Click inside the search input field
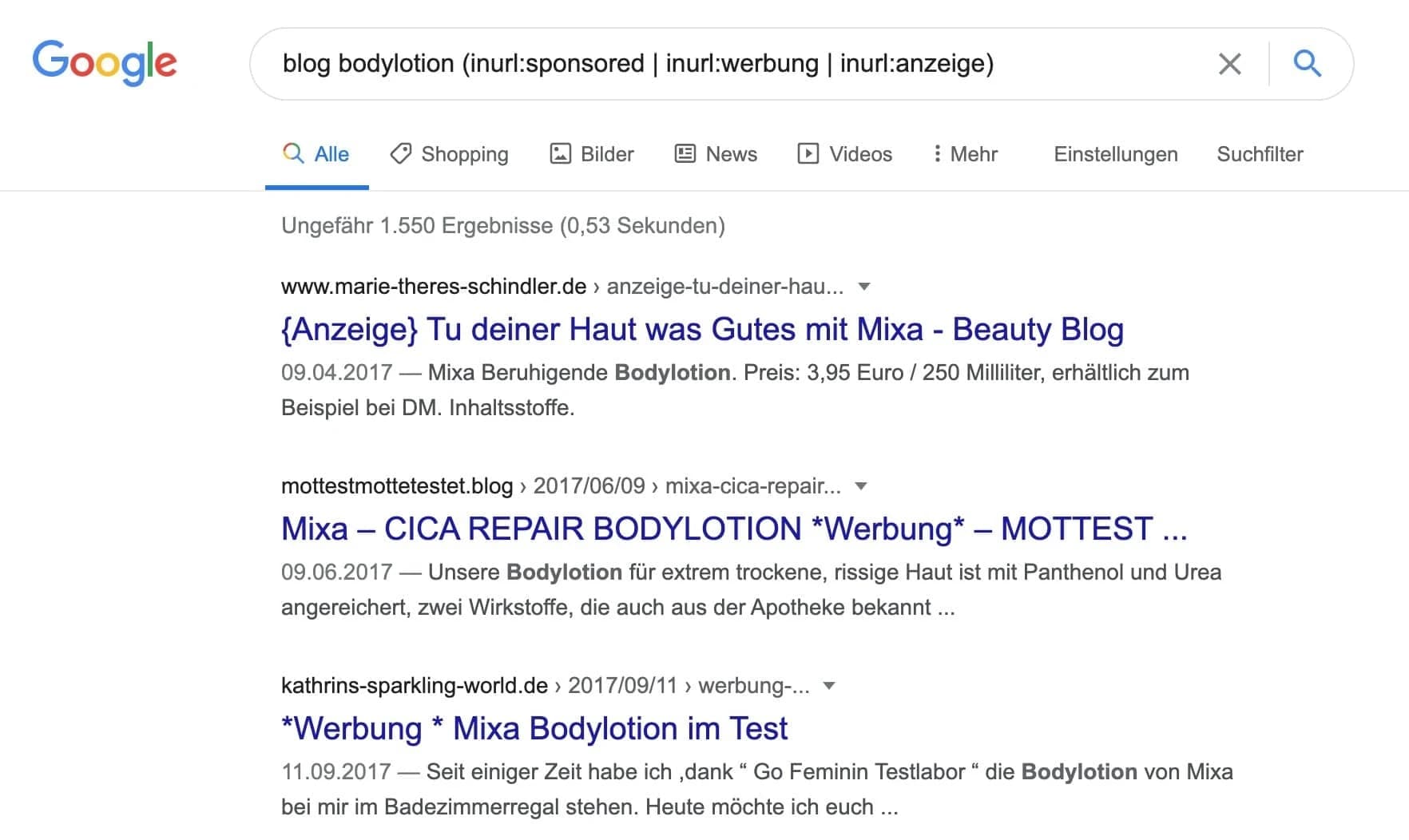 719,64
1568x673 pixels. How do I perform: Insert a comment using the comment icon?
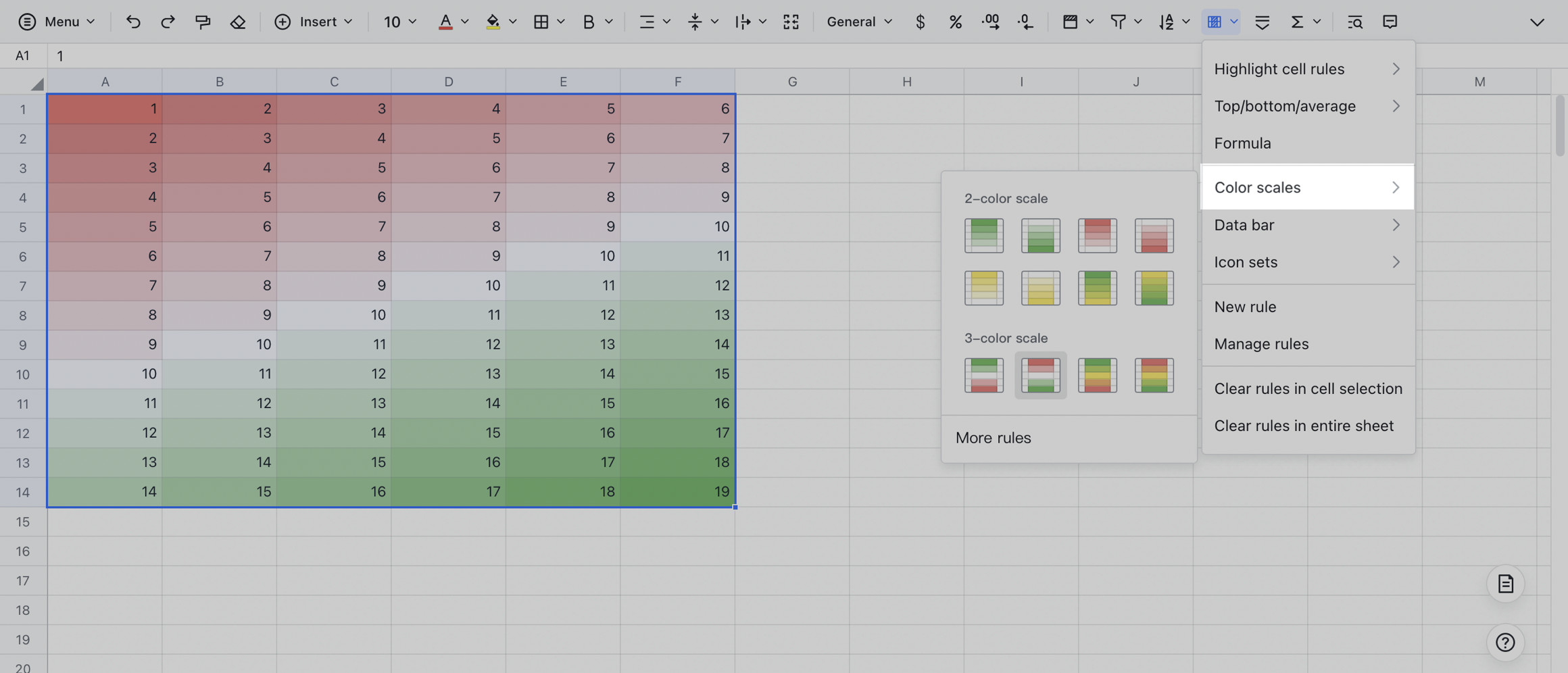(x=1390, y=22)
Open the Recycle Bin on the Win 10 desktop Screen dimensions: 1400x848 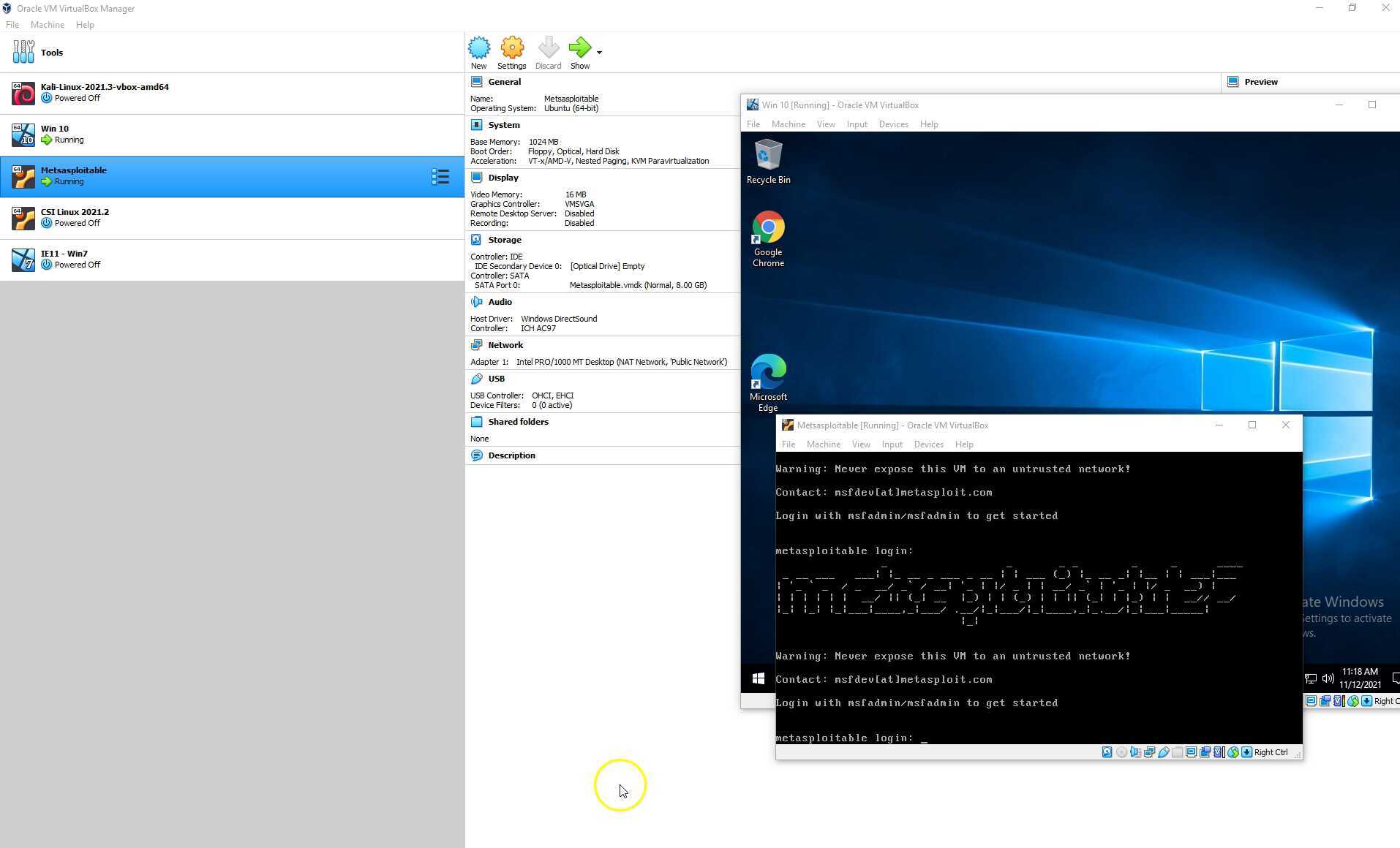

******************************

» **What you are asked to do**: Repeat the data word for word, minus any pictures.

» **Response**:
Click inside the search input field
 719,64
1568x673 pixels. How do I perform: Insert a comment using the comment icon?
(x=1390, y=22)
Open the Recycle Bin on the Win 10 desktop Screen dimensions: 1400x848 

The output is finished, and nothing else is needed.